Kimmel Cancer Center, Thomas Jefferson University, Philadelphia, Pennsylvania, USA.
J Am Med Inform Assoc. 2013 Dec;20(e2):e260-6. doi: 10.1136/amiajnl-2013-001846. Epub 2013 Jul 14.
Many cancer interventional clinical trials are not completed because the required number of eligible patients are not enrolled.

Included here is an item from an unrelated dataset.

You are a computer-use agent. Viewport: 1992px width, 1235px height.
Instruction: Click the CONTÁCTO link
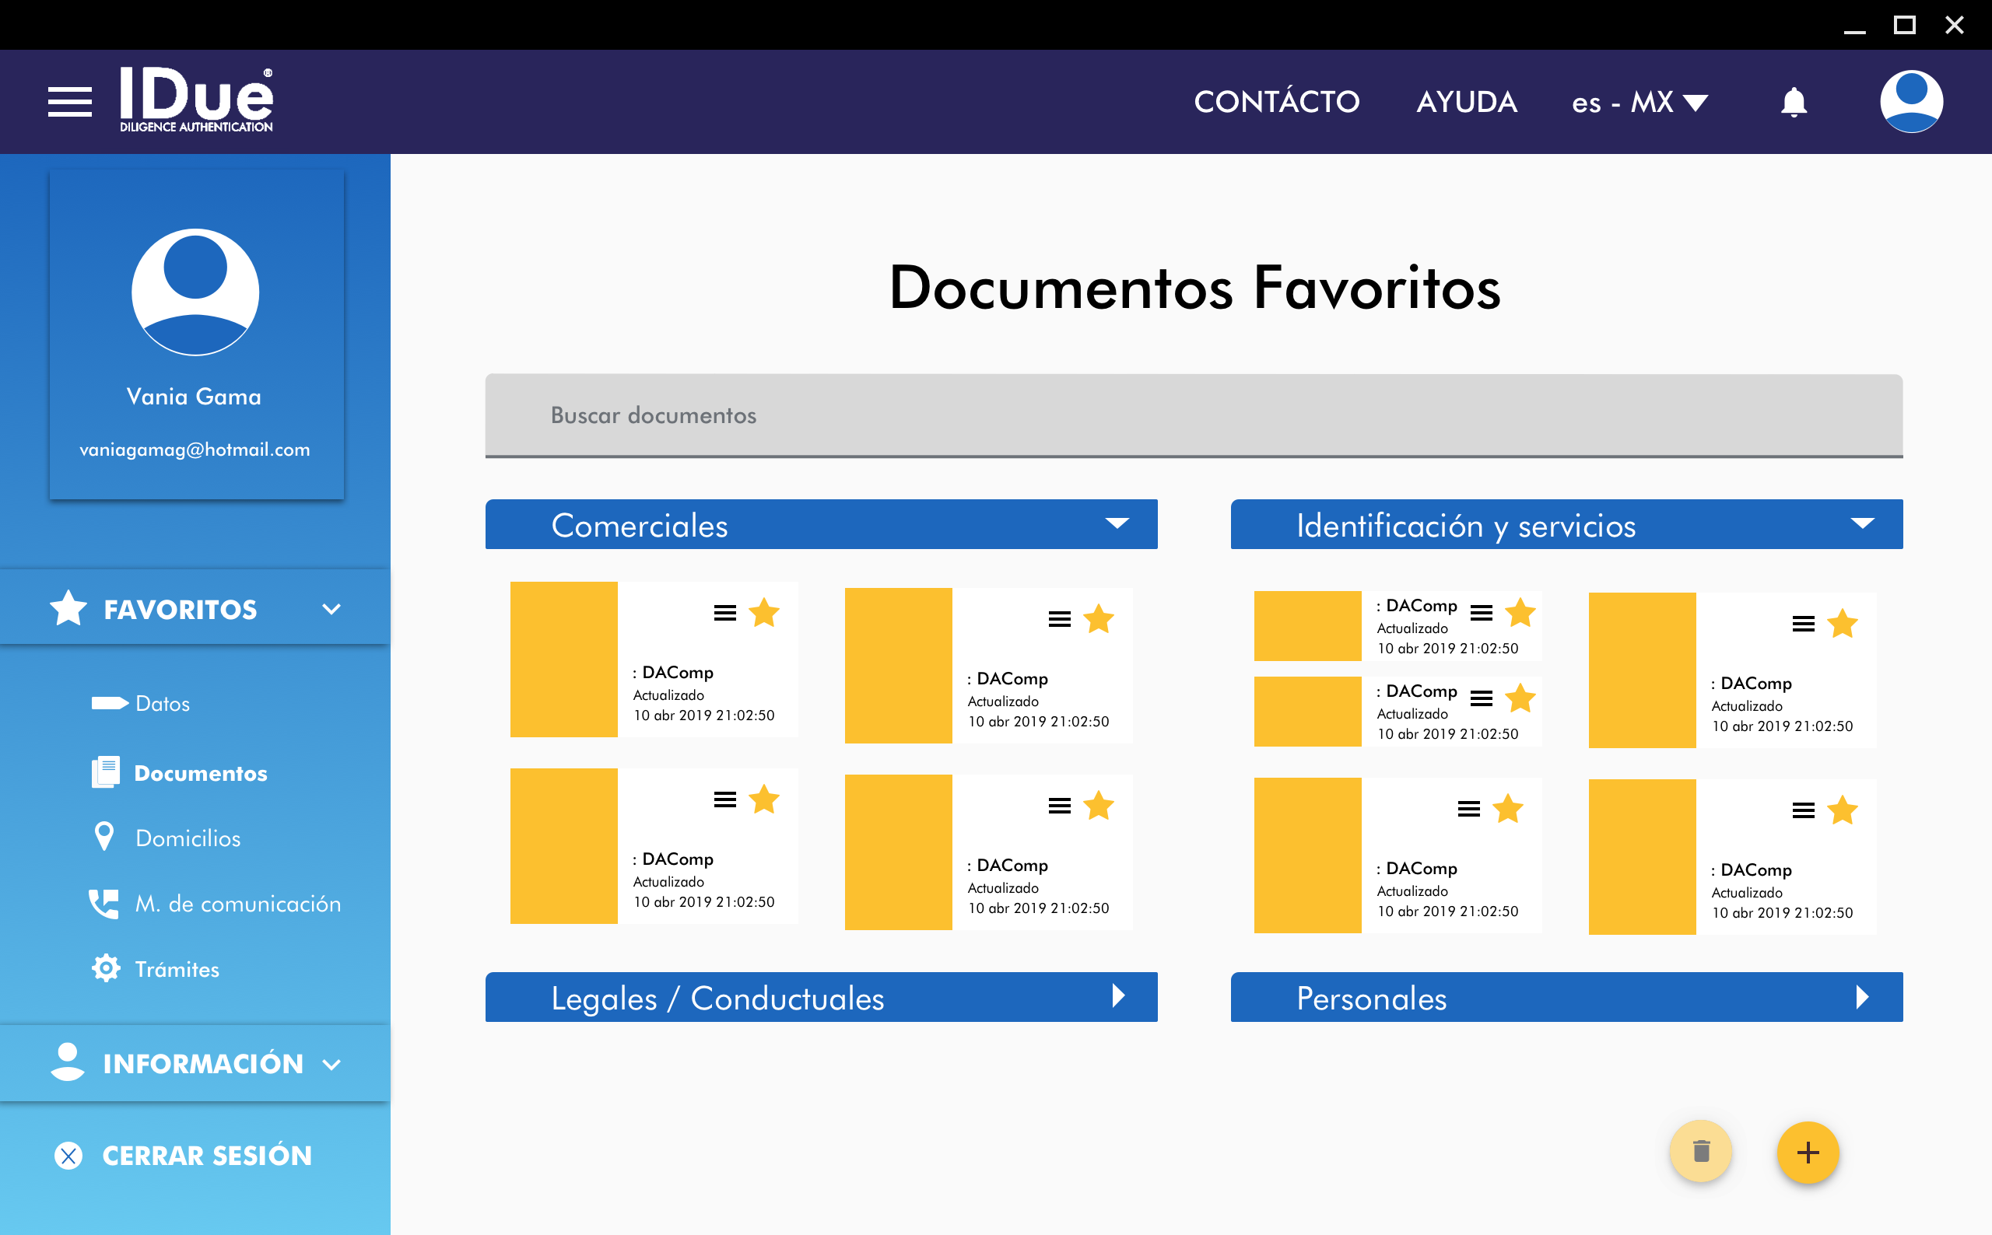click(1276, 102)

To assess the value of using a research data mart (RDM) during the design of cancer clinical trials as a predictor of potential patient accrual, so that less trials fail to meet enrollment requirements.
The eligibility criteria for 90 interventional cancer trials were translated into i2b2 RDM queries and cohort sizes obtained for the 2 years prior to the trial initiation. These RDM cohort numbers were compared to the trial accrual requirements, generating predictions of accrual success. These predictions were then compared to the actual accrual performance to evaluate the ability of this methodology to predict the trials' likelihood of enrolling sufficient patients.
Our methodology predicted successful accrual (specificity) with 0.969 (=31/32 trials) accuracy (95% CI 0.908 to 1) and predicted failed accrual (sensitivity) with 0.397 (=23/58 trials) accuracy (95% CI 0.271 to 0.522). The positive predictive value, or precision rate, is 0.958 (=23/24) (95% CI 0.878 to 1).
A prediction of 'failed accrual' by this methodology is very reliable, whereas a prediction of accrual success is less so, as causes of accrual failure other than an insufficient eligible patient pool are not considered.
The application of this methodology to cancer clinical design would significantly improve cancer clinical research by reducing the costly efforts expended initiating trials that predictably will fail to meet accrual requirements.
许多癌症介入临床试验未能完成,因为未招募到足够数量的合格患者。
评估在癌症临床试验设计中使用研究数据集市(RDM)作为潜在患者入组预测指标的价值,以减少试验因无法满足入组要求而失败。
将 90 项介入性癌症试验的纳入标准翻译成 i2b2 RDM 查询,并获取试验启动前 2 年内的队列大小。将这些 RDM 队列数量与试验入组要求进行比较,预测入组成功率。然后将这些预测与实际入组表现进行比较,以评估该方法预测试验是否有足够患者入组的能力。
我们的方法预测成功入组(特异性)的准确率为 0.969(=31/32 项试验)(95%CI 0.908 至 1),预测入组失败(敏感性)的准确率为 0.397(=23/58 项试验)(95%CI 0.271 至 0.522)。阳性预测值(或精度率)为 0.958(=23/24)(95%CI 0.878 至 1)。
该方法预测“入组失败”非常可靠,而预测入组成功的准确性则较低,因为未考虑入组失败的其他原因,如合格患者人数不足。
将该方法应用于癌症临床设计将通过减少启动可预见无法满足入组要求的试验所花费的昂贵努力,显著改善癌症临床研究。